[[ Data listing, beginning ]]

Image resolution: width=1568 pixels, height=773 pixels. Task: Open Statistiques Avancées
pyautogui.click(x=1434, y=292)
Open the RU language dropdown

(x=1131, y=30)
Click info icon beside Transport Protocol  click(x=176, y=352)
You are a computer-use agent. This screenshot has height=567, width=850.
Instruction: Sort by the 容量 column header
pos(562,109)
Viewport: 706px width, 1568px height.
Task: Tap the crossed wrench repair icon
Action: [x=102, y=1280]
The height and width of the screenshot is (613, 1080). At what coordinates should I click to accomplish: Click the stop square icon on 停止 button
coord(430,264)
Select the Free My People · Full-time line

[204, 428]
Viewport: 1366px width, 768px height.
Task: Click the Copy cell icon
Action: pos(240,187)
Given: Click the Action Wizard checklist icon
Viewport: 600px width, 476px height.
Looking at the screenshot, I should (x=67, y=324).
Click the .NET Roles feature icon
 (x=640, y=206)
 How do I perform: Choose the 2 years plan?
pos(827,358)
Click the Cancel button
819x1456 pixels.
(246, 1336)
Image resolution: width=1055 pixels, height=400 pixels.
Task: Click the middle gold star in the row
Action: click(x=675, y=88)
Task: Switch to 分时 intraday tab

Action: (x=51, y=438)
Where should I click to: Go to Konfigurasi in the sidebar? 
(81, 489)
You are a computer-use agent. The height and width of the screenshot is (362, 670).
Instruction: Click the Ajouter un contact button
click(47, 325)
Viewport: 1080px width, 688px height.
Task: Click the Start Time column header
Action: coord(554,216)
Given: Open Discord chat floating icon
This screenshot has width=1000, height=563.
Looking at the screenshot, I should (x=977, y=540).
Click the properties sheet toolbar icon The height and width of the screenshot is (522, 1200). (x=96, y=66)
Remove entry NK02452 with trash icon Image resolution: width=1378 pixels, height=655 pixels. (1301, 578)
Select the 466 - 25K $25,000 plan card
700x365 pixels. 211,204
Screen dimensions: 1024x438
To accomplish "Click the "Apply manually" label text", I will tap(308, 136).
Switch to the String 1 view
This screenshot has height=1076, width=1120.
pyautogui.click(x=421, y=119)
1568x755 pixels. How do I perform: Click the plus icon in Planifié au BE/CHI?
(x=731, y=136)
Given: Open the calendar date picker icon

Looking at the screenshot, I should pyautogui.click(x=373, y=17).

[[ Data listing, end ]]

> **Task directions**
In full and word for word, repeat the records.

> **Final answer**
Image resolution: width=1568 pixels, height=773 pixels. Task: Open Statistiques Avancées
pyautogui.click(x=1434, y=292)
Open the RU language dropdown

(x=1131, y=30)
Click info icon beside Transport Protocol  click(x=176, y=352)
You are a computer-use agent. This screenshot has height=567, width=850.
Instruction: Sort by the 容量 column header
pos(562,109)
Viewport: 706px width, 1568px height.
Task: Tap the crossed wrench repair icon
Action: [x=102, y=1280]
The height and width of the screenshot is (613, 1080). At what coordinates should I click to accomplish: Click the stop square icon on 停止 button
coord(430,264)
Select the Free My People · Full-time line

[204, 428]
Viewport: 1366px width, 768px height.
Task: Click the Copy cell icon
Action: pos(240,187)
Given: Click the Action Wizard checklist icon
Viewport: 600px width, 476px height.
Looking at the screenshot, I should (x=67, y=324).
Click the .NET Roles feature icon
 (x=640, y=206)
 How do I perform: Choose the 2 years plan?
pos(827,358)
Click the Cancel button
819x1456 pixels.
(246, 1336)
Image resolution: width=1055 pixels, height=400 pixels.
Task: Click the middle gold star in the row
Action: click(x=675, y=88)
Task: Switch to 分时 intraday tab

Action: (x=51, y=438)
Where should I click to: Go to Konfigurasi in the sidebar? 
(81, 489)
You are a computer-use agent. The height and width of the screenshot is (362, 670).
Instruction: Click the Ajouter un contact button
click(47, 325)
Viewport: 1080px width, 688px height.
Task: Click the Start Time column header
Action: coord(554,216)
Given: Open Discord chat floating icon
This screenshot has width=1000, height=563.
Looking at the screenshot, I should (x=977, y=540).
Click the properties sheet toolbar icon The height and width of the screenshot is (522, 1200). (x=96, y=66)
Remove entry NK02452 with trash icon Image resolution: width=1378 pixels, height=655 pixels. (1301, 578)
Select the 466 - 25K $25,000 plan card
700x365 pixels. 211,204
Screen dimensions: 1024x438
To accomplish "Click the "Apply manually" label text", I will tap(308, 136).
Switch to the String 1 view
This screenshot has height=1076, width=1120.
pyautogui.click(x=421, y=119)
1568x755 pixels. How do I perform: Click the plus icon in Planifié au BE/CHI?
(x=731, y=136)
Given: Open the calendar date picker icon

Looking at the screenshot, I should pyautogui.click(x=373, y=17).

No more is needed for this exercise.